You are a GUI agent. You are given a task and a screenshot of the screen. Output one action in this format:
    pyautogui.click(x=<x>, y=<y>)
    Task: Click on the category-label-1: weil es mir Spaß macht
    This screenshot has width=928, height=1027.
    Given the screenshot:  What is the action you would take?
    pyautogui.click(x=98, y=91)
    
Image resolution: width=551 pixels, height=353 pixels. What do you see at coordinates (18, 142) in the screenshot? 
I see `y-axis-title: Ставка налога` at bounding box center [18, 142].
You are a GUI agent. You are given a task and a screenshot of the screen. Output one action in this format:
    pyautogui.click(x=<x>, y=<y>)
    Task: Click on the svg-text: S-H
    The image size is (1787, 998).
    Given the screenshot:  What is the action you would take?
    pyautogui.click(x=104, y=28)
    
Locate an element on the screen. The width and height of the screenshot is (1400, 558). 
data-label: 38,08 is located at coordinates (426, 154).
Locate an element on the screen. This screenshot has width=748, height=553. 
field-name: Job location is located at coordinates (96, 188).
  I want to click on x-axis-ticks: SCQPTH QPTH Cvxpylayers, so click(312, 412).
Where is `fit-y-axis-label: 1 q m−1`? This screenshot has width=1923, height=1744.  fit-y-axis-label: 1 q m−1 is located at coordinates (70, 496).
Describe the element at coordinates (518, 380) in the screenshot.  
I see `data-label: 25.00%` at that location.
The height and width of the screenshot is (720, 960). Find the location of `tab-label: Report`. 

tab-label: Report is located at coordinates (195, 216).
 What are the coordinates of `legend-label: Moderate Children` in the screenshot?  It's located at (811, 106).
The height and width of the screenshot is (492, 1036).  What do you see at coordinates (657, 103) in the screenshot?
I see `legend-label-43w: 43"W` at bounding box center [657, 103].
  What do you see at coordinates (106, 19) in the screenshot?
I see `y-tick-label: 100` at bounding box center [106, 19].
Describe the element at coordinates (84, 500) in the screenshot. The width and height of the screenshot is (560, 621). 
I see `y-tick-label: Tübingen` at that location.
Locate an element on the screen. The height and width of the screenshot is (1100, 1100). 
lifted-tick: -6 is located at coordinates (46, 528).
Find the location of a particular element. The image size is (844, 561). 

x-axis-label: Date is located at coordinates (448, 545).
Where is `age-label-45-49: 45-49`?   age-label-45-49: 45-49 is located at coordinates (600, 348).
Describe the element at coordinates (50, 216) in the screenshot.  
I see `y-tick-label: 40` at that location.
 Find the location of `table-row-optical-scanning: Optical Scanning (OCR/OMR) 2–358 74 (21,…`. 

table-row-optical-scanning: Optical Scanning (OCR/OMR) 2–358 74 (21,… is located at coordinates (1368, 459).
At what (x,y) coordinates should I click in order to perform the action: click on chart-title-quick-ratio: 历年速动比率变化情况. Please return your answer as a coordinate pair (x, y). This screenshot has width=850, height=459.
=====
> _Task to carry out_: Can you copy all of the data above line for line, changing nothing?

> _Finished exercise_:
You are a GUI agent. You are given a task and a screenshot of the screen. Output one action in this format:
    pyautogui.click(x=<x>, y=<y>)
    Task: Click on the category-label-1: weil es mir Spaß macht
    This screenshot has width=928, height=1027.
    Given the screenshot:  What is the action you would take?
    pyautogui.click(x=98, y=91)
    
Image resolution: width=551 pixels, height=353 pixels. What do you see at coordinates (18, 142) in the screenshot? 
I see `y-axis-title: Ставка налога` at bounding box center [18, 142].
You are a GUI agent. You are given a task and a screenshot of the screen. Output one action in this format:
    pyautogui.click(x=<x>, y=<y>)
    Task: Click on the svg-text: S-H
    The image size is (1787, 998).
    Given the screenshot:  What is the action you would take?
    pyautogui.click(x=104, y=28)
    
Locate an element on the screen. The width and height of the screenshot is (1400, 558). 
data-label: 38,08 is located at coordinates (426, 154).
Locate an element on the screen. This screenshot has width=748, height=553. 
field-name: Job location is located at coordinates (96, 188).
  I want to click on x-axis-ticks: SCQPTH QPTH Cvxpylayers, so click(312, 412).
Where is `fit-y-axis-label: 1 q m−1`? This screenshot has width=1923, height=1744.  fit-y-axis-label: 1 q m−1 is located at coordinates (70, 496).
Describe the element at coordinates (518, 380) in the screenshot.  
I see `data-label: 25.00%` at that location.
The height and width of the screenshot is (720, 960). Find the location of `tab-label: Report`. 

tab-label: Report is located at coordinates (195, 216).
 What are the coordinates of `legend-label: Moderate Children` in the screenshot?  It's located at (811, 106).
The height and width of the screenshot is (492, 1036).  What do you see at coordinates (657, 103) in the screenshot?
I see `legend-label-43w: 43"W` at bounding box center [657, 103].
  What do you see at coordinates (106, 19) in the screenshot?
I see `y-tick-label: 100` at bounding box center [106, 19].
Describe the element at coordinates (84, 500) in the screenshot. The width and height of the screenshot is (560, 621). 
I see `y-tick-label: Tübingen` at that location.
Locate an element on the screen. The height and width of the screenshot is (1100, 1100). 
lifted-tick: -6 is located at coordinates (46, 528).
Find the location of a particular element. The image size is (844, 561). 

x-axis-label: Date is located at coordinates (448, 545).
Where is `age-label-45-49: 45-49`?   age-label-45-49: 45-49 is located at coordinates (600, 348).
Describe the element at coordinates (50, 216) in the screenshot.  
I see `y-tick-label: 40` at that location.
 Find the location of `table-row-optical-scanning: Optical Scanning (OCR/OMR) 2–358 74 (21,…`. 

table-row-optical-scanning: Optical Scanning (OCR/OMR) 2–358 74 (21,… is located at coordinates (1368, 459).
At what (x,y) coordinates should I click in order to perform the action: click on chart-title-quick-ratio: 历年速动比率变化情况. Please return your answer as a coordinate pair (x, y). This screenshot has width=850, height=459.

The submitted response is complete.